Saved entries
________________________

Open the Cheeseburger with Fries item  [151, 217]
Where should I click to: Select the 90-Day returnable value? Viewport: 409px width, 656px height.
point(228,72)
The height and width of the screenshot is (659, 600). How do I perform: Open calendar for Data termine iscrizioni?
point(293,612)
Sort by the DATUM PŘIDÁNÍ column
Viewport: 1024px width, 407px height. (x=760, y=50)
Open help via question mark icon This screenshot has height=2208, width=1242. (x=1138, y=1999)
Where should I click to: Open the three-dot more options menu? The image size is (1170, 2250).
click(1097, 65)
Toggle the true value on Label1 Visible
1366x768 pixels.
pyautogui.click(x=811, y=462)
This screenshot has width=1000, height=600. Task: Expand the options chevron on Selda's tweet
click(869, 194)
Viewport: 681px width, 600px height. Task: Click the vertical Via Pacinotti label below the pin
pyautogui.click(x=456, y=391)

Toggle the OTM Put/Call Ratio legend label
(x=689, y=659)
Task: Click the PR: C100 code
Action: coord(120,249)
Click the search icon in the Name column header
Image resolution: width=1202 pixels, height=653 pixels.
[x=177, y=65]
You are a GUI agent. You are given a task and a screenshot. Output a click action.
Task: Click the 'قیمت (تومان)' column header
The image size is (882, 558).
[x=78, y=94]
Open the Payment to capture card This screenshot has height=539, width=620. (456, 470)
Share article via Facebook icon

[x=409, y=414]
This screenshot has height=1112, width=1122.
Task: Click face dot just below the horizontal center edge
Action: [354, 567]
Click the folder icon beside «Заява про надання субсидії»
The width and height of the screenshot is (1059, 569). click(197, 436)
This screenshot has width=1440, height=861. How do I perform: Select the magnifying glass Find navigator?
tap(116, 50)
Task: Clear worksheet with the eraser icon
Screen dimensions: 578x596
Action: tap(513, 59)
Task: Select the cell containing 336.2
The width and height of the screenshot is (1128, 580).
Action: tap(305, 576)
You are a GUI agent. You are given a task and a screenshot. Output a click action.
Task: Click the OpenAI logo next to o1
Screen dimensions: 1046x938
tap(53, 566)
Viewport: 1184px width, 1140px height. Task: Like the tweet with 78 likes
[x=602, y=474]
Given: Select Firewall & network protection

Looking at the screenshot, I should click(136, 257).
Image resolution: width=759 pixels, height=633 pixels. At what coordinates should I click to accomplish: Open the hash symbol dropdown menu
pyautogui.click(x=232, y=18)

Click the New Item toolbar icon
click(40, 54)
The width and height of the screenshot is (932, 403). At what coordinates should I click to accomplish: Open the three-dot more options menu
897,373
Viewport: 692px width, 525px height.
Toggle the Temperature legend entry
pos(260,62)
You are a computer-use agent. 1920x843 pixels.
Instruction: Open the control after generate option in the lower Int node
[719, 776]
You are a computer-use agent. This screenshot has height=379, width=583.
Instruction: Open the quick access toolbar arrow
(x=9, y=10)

________________________

From the data above, return every line from the line that has "Where should I click to: Open" up to and including the line that has "Click the search", exactly.

Where should I click to: Open the three-dot more options menu? The image size is (1170, 2250).
click(1097, 65)
Toggle the true value on Label1 Visible
1366x768 pixels.
pyautogui.click(x=811, y=462)
This screenshot has width=1000, height=600. Task: Expand the options chevron on Selda's tweet
click(869, 194)
Viewport: 681px width, 600px height. Task: Click the vertical Via Pacinotti label below the pin
pyautogui.click(x=456, y=391)

Toggle the OTM Put/Call Ratio legend label
(x=689, y=659)
Task: Click the PR: C100 code
Action: coord(120,249)
Click the search icon in the Name column header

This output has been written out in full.